The various genotypes in α-thalassemia (–α/αα, –α/–α, – –/αα, – –/–α, and – –/– –) correlate with the clinical phenotypes in accord with the number of α-globin genes deleted. Individuals with a single α-globin gene deletion (–α/αα) are called silent carriers. They have an entirely normal clinical and hematologic phenotype except for slight microcytosis. As shown in Figure 8-4, measurement of globin synthesis in reticulocytes shows a modest increase in the β/α ratio compared with normals. Individuals with two-deletion α-thalassemia may either be homozygous for the –α allele or heterozygous for the – – allele. The two types of two-deletion α-thalassemias have the same clinical phenotype: they are entirely asymptomatic and have normal or near-normal hemoglobin levels with significant microcytosis, occasional target cells, and an increased β/α synthesis ratio (Fig. 8-4). Two-deletion α-thalassemia should be suspected in African and Asian individuals with no or minimal anemia and moderate microcytosis, once iron deficiency and β-thalassemia trait have been ruled out by appropriate laboratory tests.

As shown in Table 8-1, the more serious forms of α-thalassemia require the inheritance of a – – allele with a –α allele (Hb H disease, – –/–α) or with another – – allele (hydrops fetalis, – –/– –) and are therefore seen almost exclusively in Southeast Asians. Although Hb H disease and hydrops fetalis are much less commonly encountered than the mild forms of α-thalassemia, awareness of these conditions in the United States has been heightened by the influx of large numbers of refugees following the Vietnam War. Individuals with Hb H disease have prominent microcytosis and target cells, shown in Figure 8-12, along with a marked increase in β/α synthesis (Fig. 8-4). Because of the large decrement in α-globin production, excess γ-globin accumulates in red cells of the fetus, newborn, and infant and assembles to form an abnormal hemoglobin tetramer known as Hb Bart (γ₄). Following the switch in globin expression in later infancy (Fig. 8-2), the red cells contain an excess of β-globin, which self-associates to form another abnormal hemoglobin, Hb H (β₄). Hb H is relatively insoluble and forms intracellular precipitates called Heinz bodies, which impair red cell deformability and cause premature destruction by macrophages. Thus, individuals with Hb H disease have moderate (and occasionally severe) hemolytic anemia. The treatment for this condition is primarily supportive. If significant iron overload occurs, it should be treated with iron chelation. Splenectomy is of doubtful efficacy.

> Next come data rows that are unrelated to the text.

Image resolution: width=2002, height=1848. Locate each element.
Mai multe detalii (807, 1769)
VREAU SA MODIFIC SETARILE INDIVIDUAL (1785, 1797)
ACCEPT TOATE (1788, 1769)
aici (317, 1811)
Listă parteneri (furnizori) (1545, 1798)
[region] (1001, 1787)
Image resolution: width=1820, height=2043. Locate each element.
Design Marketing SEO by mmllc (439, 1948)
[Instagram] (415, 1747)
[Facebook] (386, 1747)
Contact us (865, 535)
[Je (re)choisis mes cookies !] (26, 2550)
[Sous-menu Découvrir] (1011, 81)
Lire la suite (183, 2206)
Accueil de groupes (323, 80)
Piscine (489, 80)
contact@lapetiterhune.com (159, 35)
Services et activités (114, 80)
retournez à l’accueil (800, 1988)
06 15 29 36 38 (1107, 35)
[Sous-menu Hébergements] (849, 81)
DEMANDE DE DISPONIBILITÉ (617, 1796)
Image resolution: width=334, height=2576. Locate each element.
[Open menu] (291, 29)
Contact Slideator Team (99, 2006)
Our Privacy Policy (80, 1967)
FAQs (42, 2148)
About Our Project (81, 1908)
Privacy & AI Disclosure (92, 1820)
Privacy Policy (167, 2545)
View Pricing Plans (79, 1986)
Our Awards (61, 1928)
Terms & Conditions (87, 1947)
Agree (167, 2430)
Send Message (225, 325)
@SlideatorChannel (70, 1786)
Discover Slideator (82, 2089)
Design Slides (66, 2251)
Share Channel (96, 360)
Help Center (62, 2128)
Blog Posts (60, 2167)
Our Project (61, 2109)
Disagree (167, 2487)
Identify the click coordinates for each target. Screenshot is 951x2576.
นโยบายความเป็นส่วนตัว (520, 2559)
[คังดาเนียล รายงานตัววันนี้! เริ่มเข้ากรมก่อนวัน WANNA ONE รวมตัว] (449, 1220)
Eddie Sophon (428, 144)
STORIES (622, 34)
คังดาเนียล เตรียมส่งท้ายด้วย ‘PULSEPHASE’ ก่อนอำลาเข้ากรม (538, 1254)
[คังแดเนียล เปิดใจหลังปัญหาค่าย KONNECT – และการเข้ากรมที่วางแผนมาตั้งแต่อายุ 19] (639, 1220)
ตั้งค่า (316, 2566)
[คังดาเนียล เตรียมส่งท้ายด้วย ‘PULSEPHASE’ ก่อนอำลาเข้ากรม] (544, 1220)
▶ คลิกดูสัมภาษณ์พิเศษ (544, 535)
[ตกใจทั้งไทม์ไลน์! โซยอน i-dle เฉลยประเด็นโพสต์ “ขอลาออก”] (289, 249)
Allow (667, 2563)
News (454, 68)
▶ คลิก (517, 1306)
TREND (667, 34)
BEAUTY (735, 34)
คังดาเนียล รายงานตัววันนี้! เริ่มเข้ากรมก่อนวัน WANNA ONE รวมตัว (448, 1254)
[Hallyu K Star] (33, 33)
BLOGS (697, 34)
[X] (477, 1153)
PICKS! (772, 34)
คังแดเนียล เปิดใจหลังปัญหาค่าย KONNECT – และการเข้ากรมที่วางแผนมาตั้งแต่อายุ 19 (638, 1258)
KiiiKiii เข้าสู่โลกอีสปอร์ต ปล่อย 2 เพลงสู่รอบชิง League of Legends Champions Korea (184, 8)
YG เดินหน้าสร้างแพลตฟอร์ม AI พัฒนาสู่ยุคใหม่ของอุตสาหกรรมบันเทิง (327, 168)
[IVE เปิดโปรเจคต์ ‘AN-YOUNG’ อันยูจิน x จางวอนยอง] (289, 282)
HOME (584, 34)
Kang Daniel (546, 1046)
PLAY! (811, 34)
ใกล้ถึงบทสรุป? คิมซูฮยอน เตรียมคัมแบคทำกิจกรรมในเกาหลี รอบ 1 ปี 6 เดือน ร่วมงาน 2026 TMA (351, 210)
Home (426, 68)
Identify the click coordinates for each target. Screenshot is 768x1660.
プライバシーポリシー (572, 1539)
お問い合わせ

The inheritance of a – – allele from each parent results in the total absence of α-globin and thus a complete inability to produce Hb F and Hb A. As a result, during gestation nearly all of the hemoglobin is Hb Bart (γ₄). In order for hemoglobin to transport oxygen efficiently, it must be a heterotetramer composed of two pairs of structurally distinct subunits (e.g., α + γ or α + β). In contrast, homotetramers such as Hb Bart have a high affinity for oxygen and lack subunit cooperativity. Even though the blood of a fetus with – –/– – thalassemia is fully oxygenated, it does not release the oxygen to tissues, and therefore the baby suffers from severe tissue hypoxia. At term it is markedly edematous (Fig. 8-13) and moribund, and thus is either stillborn or dies a day or so after birth. The blood morphology reveals dramatic microcytosis, abnormalities in red cell shape, and a profusion of immature nucleated erythroid cells, as shown in Figure 8-14. The possibility of having a – –/– – fetus should be anticipated in Asian families where one or both parents have microcytosis and especially when there has been a previous baby with hydrops fetalis. Reliable antenatal diagnosis can be done by DNA analysis on a chorionic villus biopsy. If – –/– – α-thalassemia is established early in pregnancy, most parents will elect to terminate the pregnancy. If the diagnosis is not made until the second trimester or early in the third trimester, the fetus can be salvaged by intrauterine blood transfusions. Following birth, stem cell transplantation (Chapter 25), if successful, can be curative, but a compatible donor is found only in about 25% of cases.